Give the data a second time, exactly and in full.

==== Given records

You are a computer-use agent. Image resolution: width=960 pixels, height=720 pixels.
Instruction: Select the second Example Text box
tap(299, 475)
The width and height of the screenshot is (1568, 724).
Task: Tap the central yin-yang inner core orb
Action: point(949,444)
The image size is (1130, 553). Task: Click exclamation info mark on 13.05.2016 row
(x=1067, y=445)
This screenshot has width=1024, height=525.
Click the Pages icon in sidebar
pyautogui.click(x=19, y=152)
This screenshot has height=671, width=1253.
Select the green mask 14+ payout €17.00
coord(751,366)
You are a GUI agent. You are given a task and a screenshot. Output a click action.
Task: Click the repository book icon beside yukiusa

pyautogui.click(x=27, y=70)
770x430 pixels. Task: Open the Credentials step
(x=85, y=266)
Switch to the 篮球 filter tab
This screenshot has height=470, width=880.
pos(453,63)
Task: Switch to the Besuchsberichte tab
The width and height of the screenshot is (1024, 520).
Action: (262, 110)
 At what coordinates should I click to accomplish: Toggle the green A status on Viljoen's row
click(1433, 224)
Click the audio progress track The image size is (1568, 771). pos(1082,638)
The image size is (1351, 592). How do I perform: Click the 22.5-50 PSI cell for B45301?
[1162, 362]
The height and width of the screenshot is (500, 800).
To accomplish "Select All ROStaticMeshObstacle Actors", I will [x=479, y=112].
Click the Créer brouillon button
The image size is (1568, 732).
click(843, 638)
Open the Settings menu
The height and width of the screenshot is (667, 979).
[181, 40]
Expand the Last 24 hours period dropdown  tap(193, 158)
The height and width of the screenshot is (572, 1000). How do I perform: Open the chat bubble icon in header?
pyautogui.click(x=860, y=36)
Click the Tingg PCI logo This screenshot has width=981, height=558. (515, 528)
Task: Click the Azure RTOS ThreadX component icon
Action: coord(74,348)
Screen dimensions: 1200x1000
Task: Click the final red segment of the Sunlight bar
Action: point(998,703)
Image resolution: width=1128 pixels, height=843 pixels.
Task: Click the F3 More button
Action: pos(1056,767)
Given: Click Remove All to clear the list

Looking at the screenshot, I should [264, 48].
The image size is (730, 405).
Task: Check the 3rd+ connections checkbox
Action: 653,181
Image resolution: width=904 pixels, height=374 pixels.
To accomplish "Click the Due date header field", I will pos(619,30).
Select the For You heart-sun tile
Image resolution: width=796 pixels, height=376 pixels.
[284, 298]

========

* [Response]:
You are a computer-use agent. Image resolution: width=960 pixels, height=720 pixels.
Instruction: Select the second Example Text box
tap(299, 475)
The width and height of the screenshot is (1568, 724).
Task: Tap the central yin-yang inner core orb
Action: point(949,444)
The image size is (1130, 553). Task: Click exclamation info mark on 13.05.2016 row
(x=1067, y=445)
This screenshot has width=1024, height=525.
Click the Pages icon in sidebar
pyautogui.click(x=19, y=152)
This screenshot has height=671, width=1253.
Select the green mask 14+ payout €17.00
coord(751,366)
You are a GUI agent. You are given a task and a screenshot. Output a click action.
Task: Click the repository book icon beside yukiusa

pyautogui.click(x=27, y=70)
770x430 pixels. Task: Open the Credentials step
(x=85, y=266)
Switch to the 篮球 filter tab
This screenshot has height=470, width=880.
pos(453,63)
Task: Switch to the Besuchsberichte tab
The width and height of the screenshot is (1024, 520).
Action: (262, 110)
 At what coordinates should I click to accomplish: Toggle the green A status on Viljoen's row
click(1433, 224)
Click the audio progress track The image size is (1568, 771). pos(1082,638)
The image size is (1351, 592). How do I perform: Click the 22.5-50 PSI cell for B45301?
[1162, 362]
The height and width of the screenshot is (500, 800).
To accomplish "Select All ROStaticMeshObstacle Actors", I will [x=479, y=112].
Click the Créer brouillon button
The image size is (1568, 732).
click(843, 638)
Open the Settings menu
The height and width of the screenshot is (667, 979).
[181, 40]
Expand the Last 24 hours period dropdown  tap(193, 158)
The height and width of the screenshot is (572, 1000). How do I perform: Open the chat bubble icon in header?
pyautogui.click(x=860, y=36)
Click the Tingg PCI logo This screenshot has width=981, height=558. (515, 528)
Task: Click the Azure RTOS ThreadX component icon
Action: coord(74,348)
Screen dimensions: 1200x1000
Task: Click the final red segment of the Sunlight bar
Action: point(998,703)
Image resolution: width=1128 pixels, height=843 pixels.
Task: Click the F3 More button
Action: pos(1056,767)
Given: Click Remove All to clear the list

Looking at the screenshot, I should [264, 48].
The image size is (730, 405).
Task: Check the 3rd+ connections checkbox
Action: 653,181
Image resolution: width=904 pixels, height=374 pixels.
To accomplish "Click the Due date header field", I will pos(619,30).
Select the For You heart-sun tile
Image resolution: width=796 pixels, height=376 pixels.
[284, 298]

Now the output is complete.